● **Given request**
Pull out every line of the entries below that contains the string "icon", matching its case exactly. Copy each such line in full.

● **Data in this exercise**
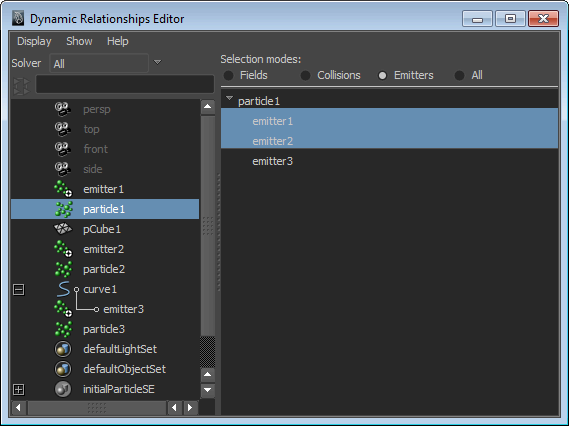This screenshot has height=426, width=569.
Task: Choose the All selection mode radio
Action: [459, 75]
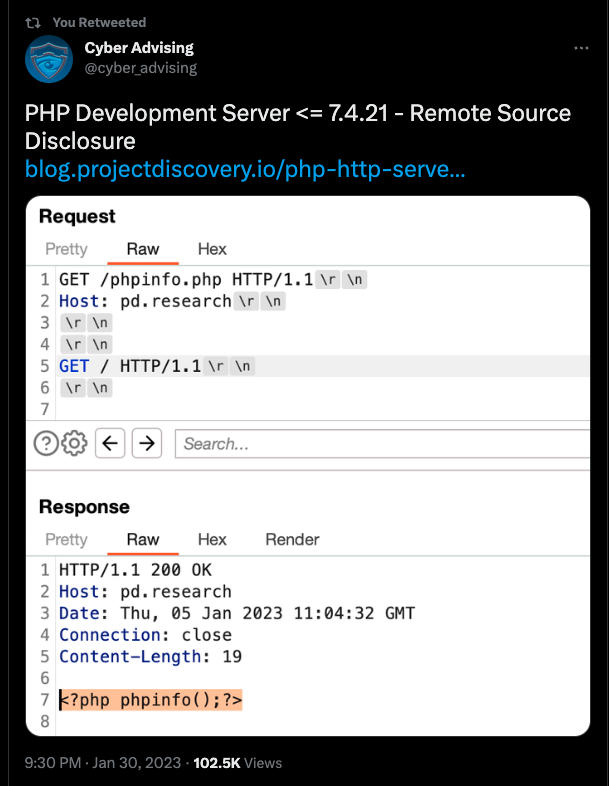Click the @cyber_advising handle

[141, 68]
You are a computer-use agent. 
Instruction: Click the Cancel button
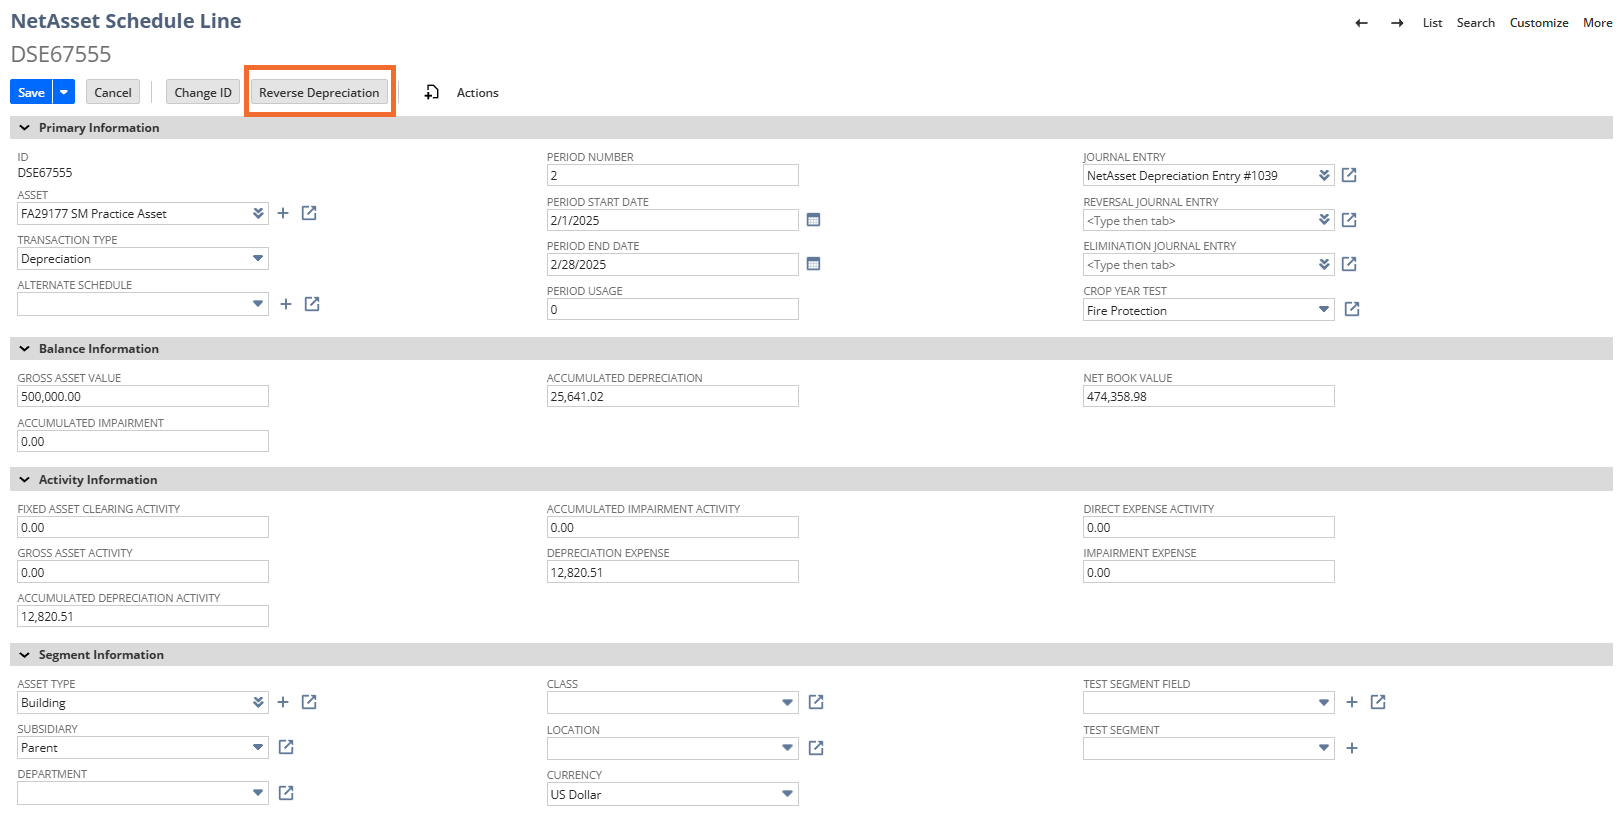113,92
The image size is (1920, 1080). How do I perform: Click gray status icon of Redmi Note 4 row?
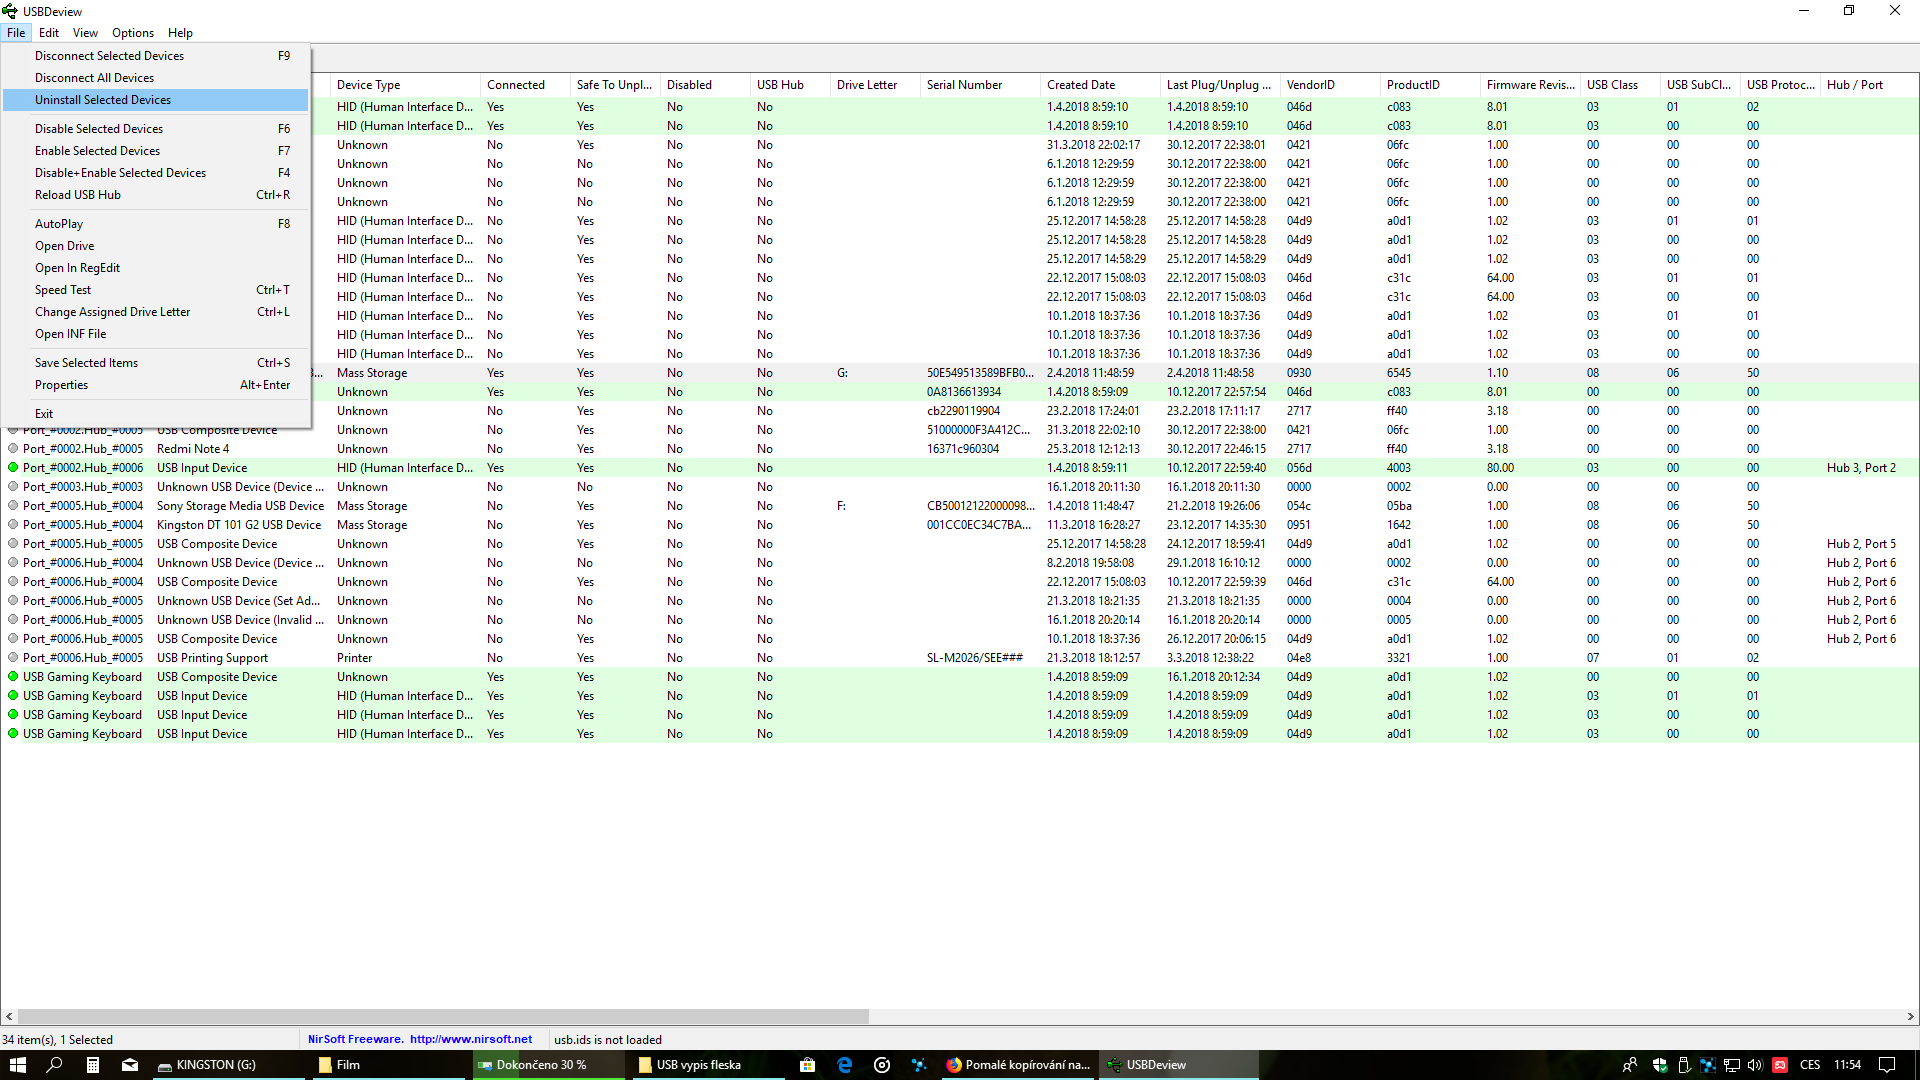(x=13, y=449)
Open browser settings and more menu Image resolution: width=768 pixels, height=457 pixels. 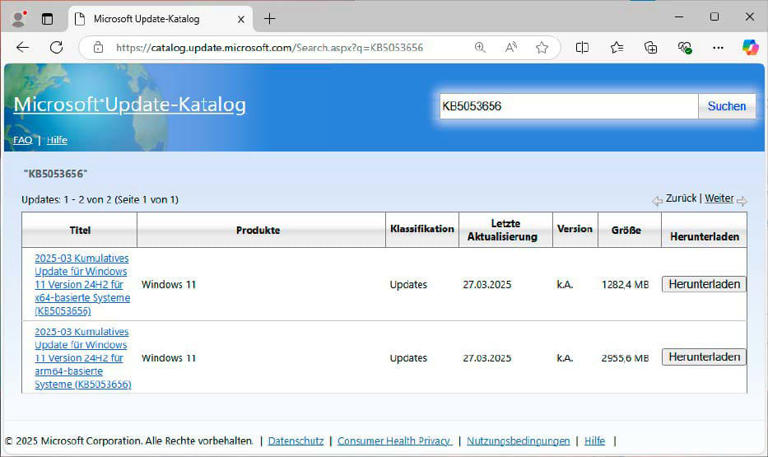[717, 47]
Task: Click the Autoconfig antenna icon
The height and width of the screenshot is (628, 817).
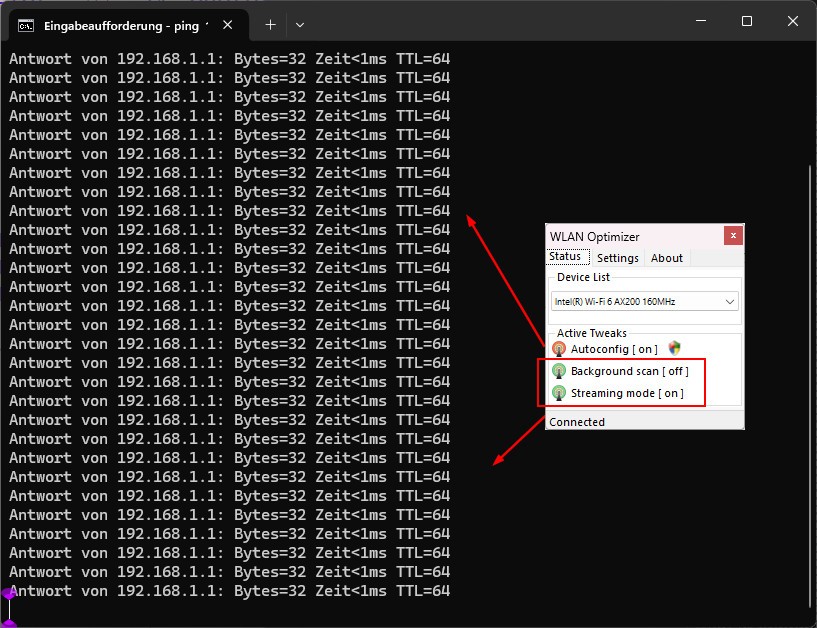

● **Written solution**
The image size is (1920, 1080). How do I perform: Click gray status icon of Redmi Note 4 row?
Task: Click the Autoconfig antenna icon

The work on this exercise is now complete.